To troubleshoot this issue, we saw that during the flow of the NTLM Authentication, the requests were sent to more than one SPS / Access Gateway in the Server Farm.
We made the following changes to each Apache instance within SPS on the servers to generate a unique header.
EXAMPLE:
In the httpd.conf file (\CA\secure-proxy\httpd\conf)
#Adding load headers_module for testing remove after LoadModule headers_module modules/mod_headers.so <IfModule headers_module> #RequestHeader unset DNT env=bad_DNT Header set ServerName "MY-SPS-SVR01" </IfModule>
NOTE: The Access Gateway services need to be restarted after making this change.
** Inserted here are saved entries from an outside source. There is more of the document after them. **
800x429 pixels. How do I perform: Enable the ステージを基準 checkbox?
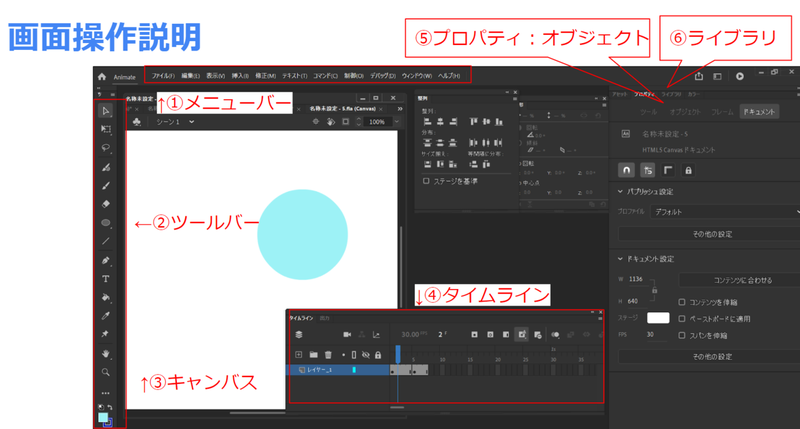pyautogui.click(x=426, y=181)
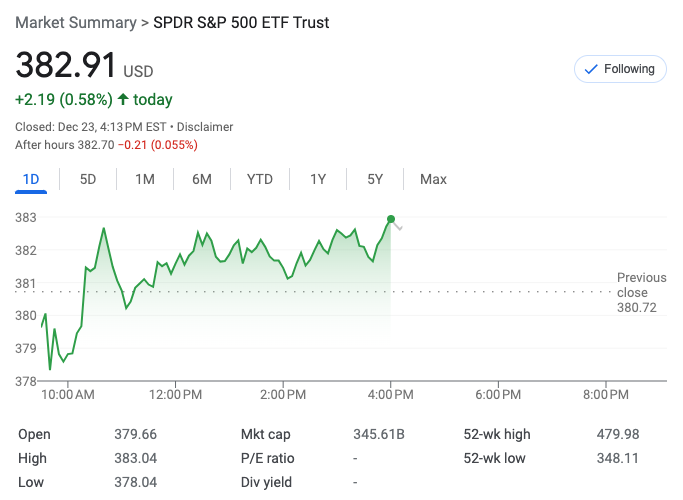Viewport: 683px width, 500px height.
Task: View the 1Y chart range
Action: (x=318, y=179)
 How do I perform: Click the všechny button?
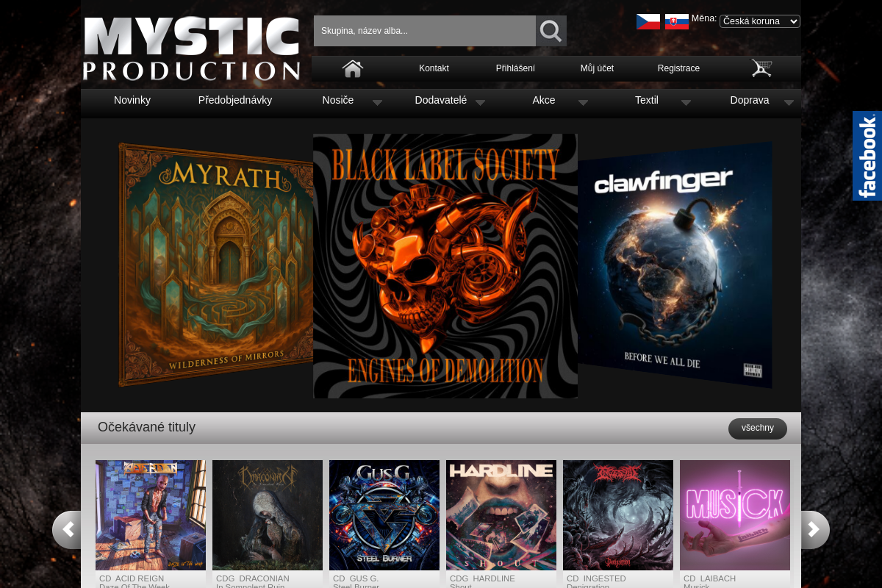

During the replication of this issue, we can see the header created by Apache changes during the NTLM Authentication Flow.
Example:
ServerName: MY-SPS-SVR01
Then on the next response, we would see
ServerName: MY-SPS-SVR02
This showed that the load balancer in front of the Access Gateway servers generates a sticky session for the requests.
Set the load balancer Sticky Bit and add the ACO parameter usentlmmapforntlmauth=yes in the Access Gateway (SPS) agent configuration object (ACO) to solve the issue.
On the F5 load balancer, set Sticky Sessions / Session Persistence / Sticky-bit.
On ProxySG, set "cookie persistence".